__Exercise description__:
The answer should match the records character for character.

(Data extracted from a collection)
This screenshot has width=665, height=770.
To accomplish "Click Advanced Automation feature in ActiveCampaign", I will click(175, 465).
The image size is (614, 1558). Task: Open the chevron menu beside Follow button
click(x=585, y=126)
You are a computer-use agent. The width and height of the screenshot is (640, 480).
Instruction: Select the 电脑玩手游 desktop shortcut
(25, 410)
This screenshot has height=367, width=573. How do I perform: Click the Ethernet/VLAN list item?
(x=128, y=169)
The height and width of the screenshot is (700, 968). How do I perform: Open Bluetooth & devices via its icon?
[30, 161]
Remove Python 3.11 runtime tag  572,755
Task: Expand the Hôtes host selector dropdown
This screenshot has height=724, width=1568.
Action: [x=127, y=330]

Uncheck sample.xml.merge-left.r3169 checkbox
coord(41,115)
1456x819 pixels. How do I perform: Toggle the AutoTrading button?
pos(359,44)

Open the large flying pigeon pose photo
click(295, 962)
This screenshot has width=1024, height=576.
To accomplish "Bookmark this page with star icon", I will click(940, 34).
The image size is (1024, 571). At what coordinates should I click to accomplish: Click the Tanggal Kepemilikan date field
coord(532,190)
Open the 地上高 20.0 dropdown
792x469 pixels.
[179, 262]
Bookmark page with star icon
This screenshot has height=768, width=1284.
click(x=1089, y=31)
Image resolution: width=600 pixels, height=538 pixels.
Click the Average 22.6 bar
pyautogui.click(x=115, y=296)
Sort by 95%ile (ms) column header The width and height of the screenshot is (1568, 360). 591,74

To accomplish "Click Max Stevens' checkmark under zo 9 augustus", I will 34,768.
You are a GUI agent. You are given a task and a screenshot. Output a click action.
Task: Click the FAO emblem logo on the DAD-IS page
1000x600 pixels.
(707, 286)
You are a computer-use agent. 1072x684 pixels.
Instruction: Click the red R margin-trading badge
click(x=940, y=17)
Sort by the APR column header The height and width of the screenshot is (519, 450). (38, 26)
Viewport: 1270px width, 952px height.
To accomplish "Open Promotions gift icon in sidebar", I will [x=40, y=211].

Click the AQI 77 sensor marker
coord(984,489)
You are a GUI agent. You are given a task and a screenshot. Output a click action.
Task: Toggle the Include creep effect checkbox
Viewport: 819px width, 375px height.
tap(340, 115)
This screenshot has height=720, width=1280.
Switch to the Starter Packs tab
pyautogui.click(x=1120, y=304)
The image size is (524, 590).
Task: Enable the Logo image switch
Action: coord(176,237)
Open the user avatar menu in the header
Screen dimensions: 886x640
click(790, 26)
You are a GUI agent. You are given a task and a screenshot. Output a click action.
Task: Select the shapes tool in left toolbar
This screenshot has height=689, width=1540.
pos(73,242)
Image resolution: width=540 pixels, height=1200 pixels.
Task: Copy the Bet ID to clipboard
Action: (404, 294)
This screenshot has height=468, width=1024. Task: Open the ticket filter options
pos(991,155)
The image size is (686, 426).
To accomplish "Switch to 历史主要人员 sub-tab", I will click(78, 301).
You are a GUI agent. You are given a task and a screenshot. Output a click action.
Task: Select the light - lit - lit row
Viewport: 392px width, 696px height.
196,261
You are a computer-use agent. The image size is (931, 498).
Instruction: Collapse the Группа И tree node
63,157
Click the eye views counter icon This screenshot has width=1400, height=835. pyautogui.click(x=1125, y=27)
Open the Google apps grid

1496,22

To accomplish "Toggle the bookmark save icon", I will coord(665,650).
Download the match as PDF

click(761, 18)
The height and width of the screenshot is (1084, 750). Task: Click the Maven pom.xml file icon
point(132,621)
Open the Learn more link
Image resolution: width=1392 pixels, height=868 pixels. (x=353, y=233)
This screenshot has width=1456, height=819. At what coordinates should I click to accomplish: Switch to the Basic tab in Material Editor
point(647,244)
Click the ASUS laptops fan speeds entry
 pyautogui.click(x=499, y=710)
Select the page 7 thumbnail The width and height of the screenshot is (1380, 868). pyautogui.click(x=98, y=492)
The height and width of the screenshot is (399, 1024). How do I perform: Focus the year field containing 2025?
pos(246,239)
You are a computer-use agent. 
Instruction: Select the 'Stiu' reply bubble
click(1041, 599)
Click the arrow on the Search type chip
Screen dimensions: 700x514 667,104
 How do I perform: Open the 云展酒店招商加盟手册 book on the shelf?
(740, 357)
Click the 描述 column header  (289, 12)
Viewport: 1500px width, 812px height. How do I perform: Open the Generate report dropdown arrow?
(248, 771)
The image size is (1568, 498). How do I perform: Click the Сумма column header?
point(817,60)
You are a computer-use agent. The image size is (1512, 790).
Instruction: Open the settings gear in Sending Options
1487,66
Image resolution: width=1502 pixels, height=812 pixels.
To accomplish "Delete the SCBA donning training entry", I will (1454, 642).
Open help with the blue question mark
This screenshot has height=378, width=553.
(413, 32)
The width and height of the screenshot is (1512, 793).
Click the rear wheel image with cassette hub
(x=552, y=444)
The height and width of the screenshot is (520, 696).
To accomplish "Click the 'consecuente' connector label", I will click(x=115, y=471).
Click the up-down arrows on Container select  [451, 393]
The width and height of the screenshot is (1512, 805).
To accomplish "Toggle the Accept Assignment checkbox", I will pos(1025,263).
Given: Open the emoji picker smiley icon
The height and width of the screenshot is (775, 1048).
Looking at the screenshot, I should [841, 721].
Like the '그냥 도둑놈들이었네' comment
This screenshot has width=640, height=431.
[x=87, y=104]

__Expected answer__:
This screenshot has width=665, height=770.
To accomplish "Click Advanced Automation feature in ActiveCampaign", I will click(175, 465).
The image size is (614, 1558). Task: Open the chevron menu beside Follow button
click(x=585, y=126)
You are a computer-use agent. The width and height of the screenshot is (640, 480).
Instruction: Select the 电脑玩手游 desktop shortcut
(25, 410)
This screenshot has height=367, width=573. How do I perform: Click the Ethernet/VLAN list item?
(x=128, y=169)
The height and width of the screenshot is (700, 968). How do I perform: Open Bluetooth & devices via its icon?
[30, 161]
Remove Python 3.11 runtime tag  572,755
Task: Expand the Hôtes host selector dropdown
This screenshot has height=724, width=1568.
Action: [x=127, y=330]

Uncheck sample.xml.merge-left.r3169 checkbox
coord(41,115)
1456x819 pixels. How do I perform: Toggle the AutoTrading button?
pos(359,44)

Open the large flying pigeon pose photo
click(295, 962)
This screenshot has width=1024, height=576.
To accomplish "Bookmark this page with star icon", I will click(940, 34).
The image size is (1024, 571). At what coordinates should I click to accomplish: Click the Tanggal Kepemilikan date field
coord(532,190)
Open the 地上高 20.0 dropdown
792x469 pixels.
[179, 262]
Bookmark page with star icon
This screenshot has height=768, width=1284.
click(x=1089, y=31)
Image resolution: width=600 pixels, height=538 pixels.
Click the Average 22.6 bar
pyautogui.click(x=115, y=296)
Sort by 95%ile (ms) column header The width and height of the screenshot is (1568, 360). 591,74

To accomplish "Click Max Stevens' checkmark under zo 9 augustus", I will 34,768.
You are a GUI agent. You are given a task and a screenshot. Output a click action.
Task: Click the FAO emblem logo on the DAD-IS page
1000x600 pixels.
(707, 286)
You are a computer-use agent. 1072x684 pixels.
Instruction: Click the red R margin-trading badge
click(x=940, y=17)
Sort by the APR column header The height and width of the screenshot is (519, 450). (38, 26)
Viewport: 1270px width, 952px height.
To accomplish "Open Promotions gift icon in sidebar", I will [x=40, y=211].

Click the AQI 77 sensor marker
coord(984,489)
You are a GUI agent. You are given a task and a screenshot. Output a click action.
Task: Toggle the Include creep effect checkbox
Viewport: 819px width, 375px height.
tap(340, 115)
This screenshot has height=720, width=1280.
Switch to the Starter Packs tab
pyautogui.click(x=1120, y=304)
The image size is (524, 590).
Task: Enable the Logo image switch
Action: coord(176,237)
Open the user avatar menu in the header
Screen dimensions: 886x640
click(790, 26)
You are a GUI agent. You are given a task and a screenshot. Output a click action.
Task: Select the shapes tool in left toolbar
This screenshot has height=689, width=1540.
pos(73,242)
Image resolution: width=540 pixels, height=1200 pixels.
Task: Copy the Bet ID to clipboard
Action: (404, 294)
This screenshot has height=468, width=1024. Task: Open the ticket filter options
pos(991,155)
The image size is (686, 426).
To accomplish "Switch to 历史主要人员 sub-tab", I will click(78, 301).
You are a GUI agent. You are given a task and a screenshot. Output a click action.
Task: Select the light - lit - lit row
Viewport: 392px width, 696px height.
196,261
You are a computer-use agent. The image size is (931, 498).
Instruction: Collapse the Группа И tree node
63,157
Click the eye views counter icon This screenshot has width=1400, height=835. pyautogui.click(x=1125, y=27)
Open the Google apps grid

1496,22

To accomplish "Toggle the bookmark save icon", I will coord(665,650).
Download the match as PDF

click(761, 18)
The height and width of the screenshot is (1084, 750). Task: Click the Maven pom.xml file icon
point(132,621)
Open the Learn more link
Image resolution: width=1392 pixels, height=868 pixels. (x=353, y=233)
This screenshot has width=1456, height=819. At what coordinates should I click to accomplish: Switch to the Basic tab in Material Editor
point(647,244)
Click the ASUS laptops fan speeds entry
 pyautogui.click(x=499, y=710)
Select the page 7 thumbnail The width and height of the screenshot is (1380, 868). pyautogui.click(x=98, y=492)
The height and width of the screenshot is (399, 1024). How do I perform: Focus the year field containing 2025?
pos(246,239)
You are a computer-use agent. 
Instruction: Select the 'Stiu' reply bubble
click(1041, 599)
Click the arrow on the Search type chip
Screen dimensions: 700x514 667,104
 How do I perform: Open the 云展酒店招商加盟手册 book on the shelf?
(740, 357)
Click the 描述 column header  (289, 12)
Viewport: 1500px width, 812px height. How do I perform: Open the Generate report dropdown arrow?
(248, 771)
The image size is (1568, 498). How do I perform: Click the Сумма column header?
point(817,60)
You are a computer-use agent. The image size is (1512, 790).
Instruction: Open the settings gear in Sending Options
1487,66
Image resolution: width=1502 pixels, height=812 pixels.
To accomplish "Delete the SCBA donning training entry", I will (1454, 642).
Open help with the blue question mark
This screenshot has height=378, width=553.
(413, 32)
The width and height of the screenshot is (1512, 793).
Click the rear wheel image with cassette hub
(x=552, y=444)
The height and width of the screenshot is (520, 696).
To accomplish "Click the 'consecuente' connector label", I will click(x=115, y=471).
Click the up-down arrows on Container select  [451, 393]
The width and height of the screenshot is (1512, 805).
To accomplish "Toggle the Accept Assignment checkbox", I will pos(1025,263).
Given: Open the emoji picker smiley icon
The height and width of the screenshot is (775, 1048).
Looking at the screenshot, I should [841, 721].
Like the '그냥 도둑놈들이었네' comment
This screenshot has width=640, height=431.
[x=87, y=104]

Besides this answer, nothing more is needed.